Here are some records; return them all exactly.

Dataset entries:
##############################

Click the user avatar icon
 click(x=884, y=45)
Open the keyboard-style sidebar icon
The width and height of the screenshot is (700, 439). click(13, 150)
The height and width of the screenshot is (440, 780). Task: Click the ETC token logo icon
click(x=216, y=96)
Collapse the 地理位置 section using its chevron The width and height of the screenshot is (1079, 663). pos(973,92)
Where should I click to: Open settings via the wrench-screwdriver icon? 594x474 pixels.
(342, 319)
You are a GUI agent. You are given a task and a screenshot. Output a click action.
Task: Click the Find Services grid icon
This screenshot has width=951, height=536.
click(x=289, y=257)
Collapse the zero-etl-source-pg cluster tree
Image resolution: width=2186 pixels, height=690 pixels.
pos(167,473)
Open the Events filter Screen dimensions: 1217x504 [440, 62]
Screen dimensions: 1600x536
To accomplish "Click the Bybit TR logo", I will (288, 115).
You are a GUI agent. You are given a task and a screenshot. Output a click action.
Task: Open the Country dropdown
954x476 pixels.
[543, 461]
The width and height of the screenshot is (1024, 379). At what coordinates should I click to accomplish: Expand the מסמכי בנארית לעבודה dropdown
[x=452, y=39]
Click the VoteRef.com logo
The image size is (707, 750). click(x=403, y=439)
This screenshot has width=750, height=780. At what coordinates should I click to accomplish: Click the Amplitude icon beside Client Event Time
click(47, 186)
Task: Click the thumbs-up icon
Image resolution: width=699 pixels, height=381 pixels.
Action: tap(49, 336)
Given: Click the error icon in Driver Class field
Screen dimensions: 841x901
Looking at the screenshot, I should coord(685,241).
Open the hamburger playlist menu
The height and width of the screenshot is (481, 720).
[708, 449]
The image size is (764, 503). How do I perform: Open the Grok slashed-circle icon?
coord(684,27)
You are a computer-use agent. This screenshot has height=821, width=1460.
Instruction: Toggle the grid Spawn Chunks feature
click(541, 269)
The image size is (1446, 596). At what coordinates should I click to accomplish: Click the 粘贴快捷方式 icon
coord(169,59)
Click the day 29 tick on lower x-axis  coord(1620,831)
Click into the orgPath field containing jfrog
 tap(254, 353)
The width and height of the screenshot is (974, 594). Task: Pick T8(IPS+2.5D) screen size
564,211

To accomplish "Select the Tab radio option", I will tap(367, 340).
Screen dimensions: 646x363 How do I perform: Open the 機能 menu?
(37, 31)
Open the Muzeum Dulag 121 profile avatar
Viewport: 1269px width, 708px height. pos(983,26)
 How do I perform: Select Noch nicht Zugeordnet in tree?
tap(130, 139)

##############################

__Solution below__.
Click the user avatar icon
 click(x=884, y=45)
Open the keyboard-style sidebar icon
The width and height of the screenshot is (700, 439). click(13, 150)
The height and width of the screenshot is (440, 780). Task: Click the ETC token logo icon
click(x=216, y=96)
Collapse the 地理位置 section using its chevron The width and height of the screenshot is (1079, 663). pos(973,92)
Where should I click to: Open settings via the wrench-screwdriver icon? 594x474 pixels.
(342, 319)
You are a GUI agent. You are given a task and a screenshot. Output a click action.
Task: Click the Find Services grid icon
This screenshot has width=951, height=536.
click(x=289, y=257)
Collapse the zero-etl-source-pg cluster tree
Image resolution: width=2186 pixels, height=690 pixels.
pos(167,473)
Open the Events filter Screen dimensions: 1217x504 [440, 62]
Screen dimensions: 1600x536
To accomplish "Click the Bybit TR logo", I will (288, 115).
You are a GUI agent. You are given a task and a screenshot. Output a click action.
Task: Open the Country dropdown
954x476 pixels.
[543, 461]
The width and height of the screenshot is (1024, 379). At what coordinates should I click to accomplish: Expand the מסמכי בנארית לעבודה dropdown
[x=452, y=39]
Click the VoteRef.com logo
The image size is (707, 750). click(x=403, y=439)
This screenshot has width=750, height=780. At what coordinates should I click to accomplish: Click the Amplitude icon beside Client Event Time
click(47, 186)
Task: Click the thumbs-up icon
Image resolution: width=699 pixels, height=381 pixels.
Action: tap(49, 336)
Given: Click the error icon in Driver Class field
Screen dimensions: 841x901
Looking at the screenshot, I should coord(685,241).
Open the hamburger playlist menu
The height and width of the screenshot is (481, 720).
[708, 449]
The image size is (764, 503). How do I perform: Open the Grok slashed-circle icon?
coord(684,27)
You are a computer-use agent. This screenshot has height=821, width=1460.
Instruction: Toggle the grid Spawn Chunks feature
click(541, 269)
The image size is (1446, 596). At what coordinates should I click to accomplish: Click the 粘贴快捷方式 icon
coord(169,59)
Click the day 29 tick on lower x-axis  coord(1620,831)
Click into the orgPath field containing jfrog
 tap(254, 353)
The width and height of the screenshot is (974, 594). Task: Pick T8(IPS+2.5D) screen size
564,211

To accomplish "Select the Tab radio option", I will tap(367, 340).
Screen dimensions: 646x363 How do I perform: Open the 機能 menu?
(37, 31)
Open the Muzeum Dulag 121 profile avatar
Viewport: 1269px width, 708px height. pos(983,26)
 How do I perform: Select Noch nicht Zugeordnet in tree?
tap(130, 139)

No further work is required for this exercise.